**What you are asked to do**
Render each line of the records below as a JSON list of strings, with one string per line and blank lines left out.

**Material shown**

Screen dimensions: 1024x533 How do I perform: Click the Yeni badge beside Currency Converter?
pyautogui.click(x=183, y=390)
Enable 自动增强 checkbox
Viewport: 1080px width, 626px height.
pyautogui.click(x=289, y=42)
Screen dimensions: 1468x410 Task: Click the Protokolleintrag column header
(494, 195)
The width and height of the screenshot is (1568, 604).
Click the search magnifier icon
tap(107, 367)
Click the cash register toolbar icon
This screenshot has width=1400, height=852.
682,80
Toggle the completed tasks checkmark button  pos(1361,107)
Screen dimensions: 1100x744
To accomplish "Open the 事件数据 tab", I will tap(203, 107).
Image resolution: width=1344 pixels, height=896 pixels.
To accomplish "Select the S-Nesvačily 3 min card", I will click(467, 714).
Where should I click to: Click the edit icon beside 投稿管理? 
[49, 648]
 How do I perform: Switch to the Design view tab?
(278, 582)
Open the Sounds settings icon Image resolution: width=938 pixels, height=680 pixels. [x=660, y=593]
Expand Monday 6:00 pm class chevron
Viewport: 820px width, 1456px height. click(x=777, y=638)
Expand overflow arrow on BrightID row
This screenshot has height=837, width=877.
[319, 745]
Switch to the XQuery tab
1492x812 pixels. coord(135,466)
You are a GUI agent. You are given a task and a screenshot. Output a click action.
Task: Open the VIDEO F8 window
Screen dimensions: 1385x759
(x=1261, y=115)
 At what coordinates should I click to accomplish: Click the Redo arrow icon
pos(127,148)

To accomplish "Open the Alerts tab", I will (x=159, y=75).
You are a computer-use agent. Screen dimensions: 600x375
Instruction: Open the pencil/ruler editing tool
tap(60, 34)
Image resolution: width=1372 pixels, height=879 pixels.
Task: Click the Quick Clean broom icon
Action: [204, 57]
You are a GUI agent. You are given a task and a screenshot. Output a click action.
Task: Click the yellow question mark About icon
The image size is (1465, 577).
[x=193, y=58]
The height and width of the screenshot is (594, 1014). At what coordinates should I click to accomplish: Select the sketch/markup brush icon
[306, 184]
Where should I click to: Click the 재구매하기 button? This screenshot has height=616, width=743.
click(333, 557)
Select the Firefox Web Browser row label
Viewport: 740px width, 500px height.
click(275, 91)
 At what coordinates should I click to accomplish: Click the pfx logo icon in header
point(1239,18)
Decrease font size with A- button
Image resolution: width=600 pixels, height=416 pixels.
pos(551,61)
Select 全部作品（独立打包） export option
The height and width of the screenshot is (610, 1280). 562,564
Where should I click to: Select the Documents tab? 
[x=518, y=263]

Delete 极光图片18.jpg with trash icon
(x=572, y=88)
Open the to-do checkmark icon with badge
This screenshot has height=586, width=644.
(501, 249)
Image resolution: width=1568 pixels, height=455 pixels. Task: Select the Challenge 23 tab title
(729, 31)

**The reply**
[
  "Screen dimensions: 1024x533 How do I perform: Click the Yeni badge beside Currency Converter?",
  "pyautogui.click(x=183, y=390)",
  "Enable 自动增强 checkbox",
  "Viewport: 1080px width, 626px height.",
  "pyautogui.click(x=289, y=42)",
  "Screen dimensions: 1468x410 Task: Click the Protokolleintrag column header",
  "(494, 195)",
  "The width and height of the screenshot is (1568, 604).",
  "Click the search magnifier icon",
  "tap(107, 367)",
  "Click the cash register toolbar icon",
  "This screenshot has width=1400, height=852.",
  "682,80",
  "Toggle the completed tasks checkmark button  pos(1361,107)",
  "Screen dimensions: 1100x744",
  "To accomplish \"Open the 事件数据 tab\", I will tap(203, 107).",
  "Image resolution: width=1344 pixels, height=896 pixels.",
  "To accomplish \"Select the S-Nesvačily 3 min card\", I will click(467, 714).",
  "Where should I click to: Click the edit icon beside 投稿管理? ",
  "[49, 648]",
  " How do I perform: Switch to the Design view tab?",
  "(278, 582)",
  "Open the Sounds settings icon Image resolution: width=938 pixels, height=680 pixels. [x=660, y=593]",
  "Expand Monday 6:00 pm class chevron",
  "Viewport: 820px width, 1456px height. click(x=777, y=638)",
  "Expand overflow arrow on BrightID row",
  "This screenshot has height=837, width=877.",
  "[319, 745]",
  "Switch to the XQuery tab",
  "1492x812 pixels. coord(135,466)",
  "You are a GUI agent. You are given a task and a screenshot. Output a click action.",
  "Task: Open the VIDEO F8 window",
  "Screen dimensions: 1385x759",
  "(x=1261, y=115)",
  " At what coordinates should I click to accomplish: Click the Redo arrow icon",
  "pos(127,148)",
  "To accomplish \"Open the Alerts tab\", I will (x=159, y=75).",
  "You are a computer-use agent. Screen dimensions: 600x375",
  "Instruction: Open the pencil/ruler editing tool",
  "tap(60, 34)",
  "Image resolution: width=1372 pixels, height=879 pixels.",
  "Task: Click the Quick Clean broom icon",
  "Action: [204, 57]",
  "You are a GUI agent. You are given a task and a screenshot. Output a click action.",
  "Task: Click the yellow question mark About icon",
  "The image size is (1465, 577).",
  "[x=193, y=58]",
  "The height and width of the screenshot is (594, 1014). At what coordinates should I click to accomplish: Select the sketch/markup brush icon",
  "[306, 184]",
  "Where should I click to: Click the 재구매하기 button? This screenshot has height=616, width=743.",
  "click(333, 557)",
  "Select the Firefox Web Browser row label",
  "Viewport: 740px width, 500px height.",
  "click(275, 91)",
  " At what coordinates should I click to accomplish: Click the pfx logo icon in header",
  "point(1239,18)",
  "Decrease font size with A- button",
  "Image resolution: width=600 pixels, height=416 pixels.",
  "pos(551,61)",
  "Select 全部作品（独立打包） export option",
  "The height and width of the screenshot is (610, 1280). 562,564",
  "Where should I click to: Select the Documents tab? ",
  "[x=518, y=263]",
  "Delete 极光图片18.jpg with trash icon",
  "(x=572, y=88)",
  "Open the to-do checkmark icon with badge",
  "This screenshot has height=586, width=644.",
  "(501, 249)",
  "Image resolution: width=1568 pixels, height=455 pixels. Task: Select the Challenge 23 tab title",
  "(729, 31)"
]